Dartmouth Institute Study Finds Downside Risk Contracts Still Less Common for ACOs
Findings from a new study conducted by a team of researchers at Dartmouth’s Geisel School of Medicine and published in the July issue of Health Affairs, shows that while the number and variety of contracts held by Accountable Care Organizations (ACOs) have increased dramatically in recent years, the proportion of those bearing downside risk has seen only modest growth.
ACOs, which use financial incentives in an effort to improve patient care and reduce healthcare costs, have become one of the most commonly implemented value-based payment models by payers. In 2018, there were more than 1,000 ACOs nationally, covering an estimated 33 million lives and including more than 1,400 different payment arrangements.
“Debates continue around the impact of the ACO model, including the contribution of downside risk—where ACOs that fail to meet their financial targets share responsibility with payers for losses,” explains Carrie Colla, PhD, an associate professor at The Dartmouth Institute for Health Policy and Clinical Practice and senior author on the study.

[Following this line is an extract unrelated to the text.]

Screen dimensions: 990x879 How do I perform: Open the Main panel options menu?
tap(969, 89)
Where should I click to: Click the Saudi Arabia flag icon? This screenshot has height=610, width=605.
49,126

To help improve understanding of the rapid growth and evolution of ACOs, the research team analyzed ACO structure and contracts over a six-year period (2012-18) using data from the National Survey of Accountable Care Organizations.
They found that while the number of ACOs had grown fivefold during that time period, the proportion of ACOs taking on downside risk remained relatively stable—increasing from 28 percent in 2012 to 33 percent in 2018. Overall, the majority were upside-only risk contracts, which reward cost and quality improvements but do not financially penalize poor performance. There is concern among industry experts that these kinds of contracts might not provide adequate incentives to boost ACO performance.
When examining the leadership, services, and size of ACOs, the researchers reported that those bearing downside risk were less likely to be physician-led or physician-owned, more likely to be part of larger, integrated delivery systems (that included hospitals), had more participating physicians, and were more likely to provide services such as inpatient rehabilitation, routine specialty care, and palliative or hospice care.
In addition, the researchers found that ACOs with downside risk contracts were more likely to have participating providers who had experience with other forms of payment reform (such as bundled or capitated payments) and had more ACO contracts across payer types (Medicare, commercial, and Medicaid).
“Overall, the increasing number of ACO payment contracts per ACO suggest an increase in the breadth of value-based financial incentives,” says Colla. “However, there has been relative stagnation in the proportion of ACOs with deeper financial incentives—with only a third (in 2018) choosing contracts with downside risk.
“Understanding the potential importance of downside risk contracts in increasing the impact of the ACO model, the hesitancy of ACOs to adopt them, and the levers that could be used to strengthen both the breadth and the depth of incentives will be key to moving the ACO model forward,” Colla says.
This study received support from the following funding organizations: the Commonwealth Fund; the National Institute of Mental Health of the National Institutes of Health; and the California Health Care Foundation.